_WORK REQUEST_.
All of the entries below must be copied out exactly.
----- DATA RECORDS -----
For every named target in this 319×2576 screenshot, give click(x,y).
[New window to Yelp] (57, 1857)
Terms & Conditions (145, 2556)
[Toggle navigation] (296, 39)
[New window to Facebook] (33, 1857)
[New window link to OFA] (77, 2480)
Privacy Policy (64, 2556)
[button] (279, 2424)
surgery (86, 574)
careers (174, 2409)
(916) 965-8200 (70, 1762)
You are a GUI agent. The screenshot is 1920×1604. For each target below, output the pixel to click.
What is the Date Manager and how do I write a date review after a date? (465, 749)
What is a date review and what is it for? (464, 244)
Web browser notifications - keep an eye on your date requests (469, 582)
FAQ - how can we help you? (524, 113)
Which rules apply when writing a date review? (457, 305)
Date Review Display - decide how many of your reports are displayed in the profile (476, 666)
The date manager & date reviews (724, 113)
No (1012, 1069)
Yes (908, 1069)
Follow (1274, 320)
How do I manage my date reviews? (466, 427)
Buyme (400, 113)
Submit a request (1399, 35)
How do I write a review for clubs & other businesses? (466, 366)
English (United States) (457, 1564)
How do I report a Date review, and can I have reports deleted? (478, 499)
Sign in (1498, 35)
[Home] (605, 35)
-----
_SOLUTION_.
For every named target in this 319×2576 screenshot, give click(x,y).
[New window to Yelp] (57, 1857)
Terms & Conditions (145, 2556)
[Toggle navigation] (296, 39)
[New window to Facebook] (33, 1857)
[New window link to OFA] (77, 2480)
Privacy Policy (64, 2556)
[button] (279, 2424)
surgery (86, 574)
careers (174, 2409)
(916) 965-8200 (70, 1762)
You are a GUI agent. The screenshot is 1920×1604. For each target below, output the pixel to click.
What is the Date Manager and how do I write a date review after a date? (465, 749)
What is a date review and what is it for? (464, 244)
Web browser notifications - keep an eye on your date requests (469, 582)
FAQ - how can we help you? (524, 113)
Which rules apply when writing a date review? (457, 305)
Date Review Display - decide how many of your reports are displayed in the profile (476, 666)
The date manager & date reviews (724, 113)
No (1012, 1069)
Yes (908, 1069)
Follow (1274, 320)
How do I manage my date reviews? (466, 427)
Buyme (400, 113)
Submit a request (1399, 35)
How do I write a review for clubs & other businesses? (466, 366)
English (United States) (457, 1564)
How do I report a Date review, and can I have reports deleted? (478, 499)
Sign in (1498, 35)
[Home] (605, 35)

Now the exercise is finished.